Superheated Steam Can Rapidly Inactivate Bacteria, But Manual Operation of Commercial Units Resulted in Limited Efficacy During Dry Surface Sanitization

• Published in: Journal of food protection Vol. 88; no. 3; p. 100461
• Main Authors: Baker, Jakob, Rana, Yadwinder Singh, Chen, Long, Beary, Maria Amalia, Balasubramaniam, V.M., Snyder, Abigail B.
• Format: Journal Article
• Language: English
• Published: United States Elsevier Inc 26.02.2025; Elsevier
• Subjects: ambient temperature; Colony Count, Microbial; Dry sanitation; Enterococcus faecium; Enterococcus faecium - growth & development; Equipment Contamination; equipment design; Food contact surface; Food Microbiology; food safety; geometry; heat inactivation; Hot Temperature; Humans; sanitation; Stainless Steel; Steam; Thermal inactivation; Dry sanitation; Thermal inactivation; Food contact surface
• ISSN: 0362-028X; 1944-9097; 1944-9097
• DOI: 10.1016/j.jfp.2025.100461

•Temperature decreases >4.5 cm from the impingement limit the radius for sanitation.•Short exposure (10 s) led to high kill (9.6 log) at the impingement point.•Training and experience with a unit significantly increased microbial inactivation.•With training and experience, the highest reduction was 3.56 ± 1.27 log CFU/cm2.•Optimizing steam dispersal and trainings may improve large-surface sanitization.
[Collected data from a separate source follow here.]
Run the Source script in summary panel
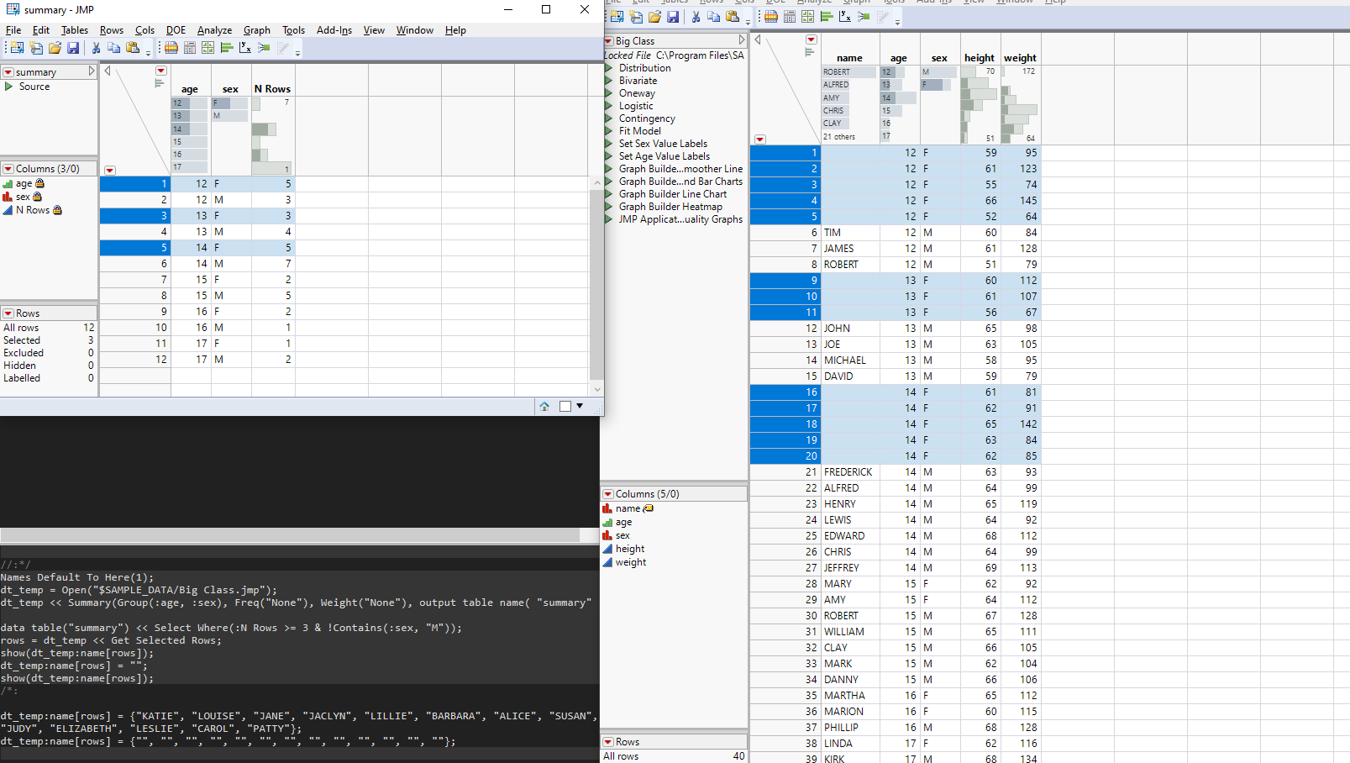Viewport: 1350px width, 763px height. click(9, 87)
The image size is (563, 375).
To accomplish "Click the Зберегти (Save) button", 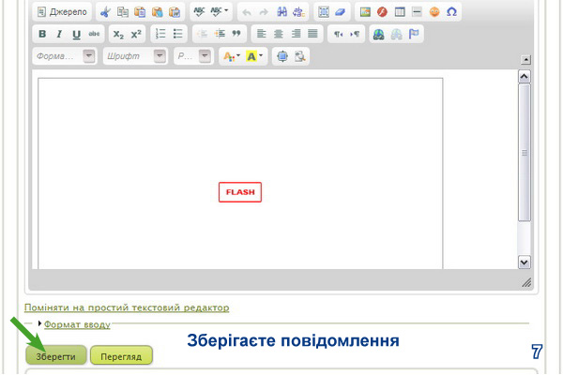I will click(56, 356).
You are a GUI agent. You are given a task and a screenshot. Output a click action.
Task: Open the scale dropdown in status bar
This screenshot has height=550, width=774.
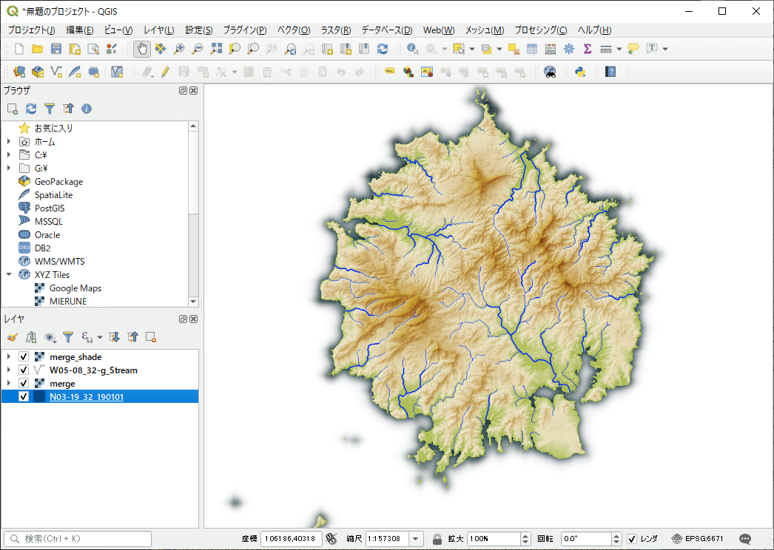tap(416, 539)
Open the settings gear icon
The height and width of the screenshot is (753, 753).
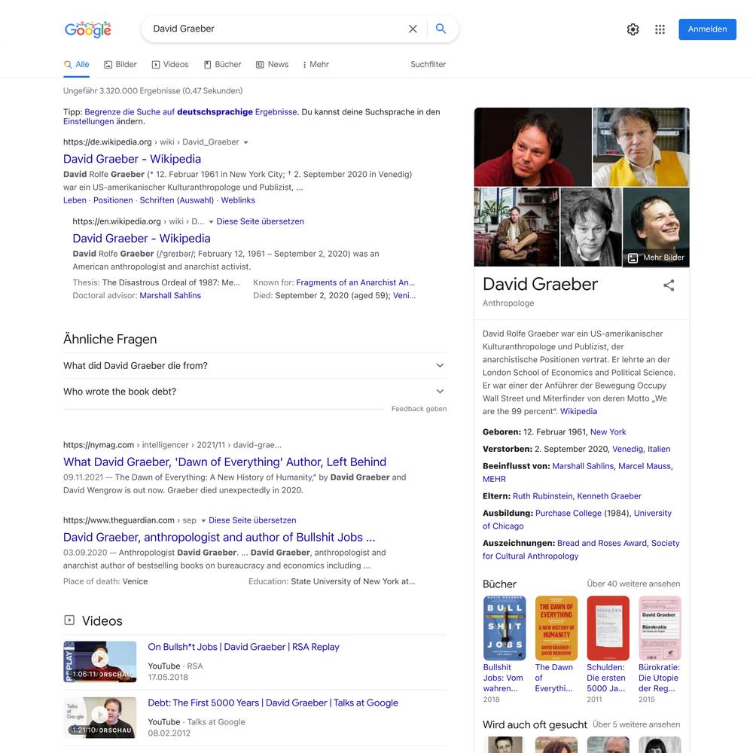633,29
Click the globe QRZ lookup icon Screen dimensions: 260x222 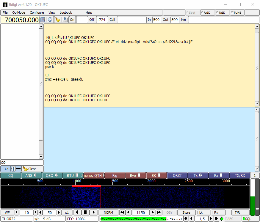click(x=50, y=20)
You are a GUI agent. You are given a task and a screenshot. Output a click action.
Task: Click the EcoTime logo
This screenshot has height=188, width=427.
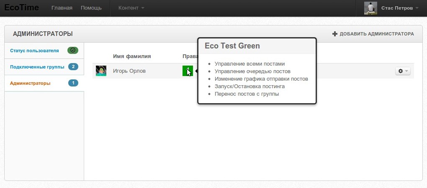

Although bench-scale studies have shown that superheated steam is effective for microbial inactivation on surfaces, commercial systems in the hands of human operators have not been evaluated. The first aim of this study was to characterize the temperature of stainless-steel surfaces treated with a commercial unit. The geometric center of the stainless-steel surface was treated with superheated steam at 400 °C from a fixed position. Surface temperatures exceeded 300 °C at the impingement point during 5 min exposure but decreased as surface thickness and distance increased. Ambient temperature (23.5, 12.8, 4 °C) negatively impacted surface temperatures. Next, we evaluated the thermal inactivation of spot-inoculated Enterococcus faecium NRRL B-2354 on stainless steel surfaces. Inactivation of E. faecium decreased from 9.6 ± 0.1 log CFU/cm2 after 10 s of treatment at the point of impingement to 2.8 ± 0.7 log CFU/cm2 after 10 s of treatment at a distance 4.6 cm away from the impingement point (p < 0.05). Finally, we assessed the effects of training on manual operation by human subjects. Human subjects (N = 24) who completed trainings were asked to treat inoculated stainless-steel surfaces. While training improved manual operation of the unit and microbial inactivation of E. faecium (p < 0.05), the highest average reduction achieved by human subjects was only 3.6 ± 1.3 log CFU/cm2. These findings suggest that the tight radius of high surface temperatures around the nozzle limits the effectiveness of manually operated superheated steam units for microbial inactivation. Thus, equipment design improvements are needed to ensure uniform treatment and adequate surface sanitation.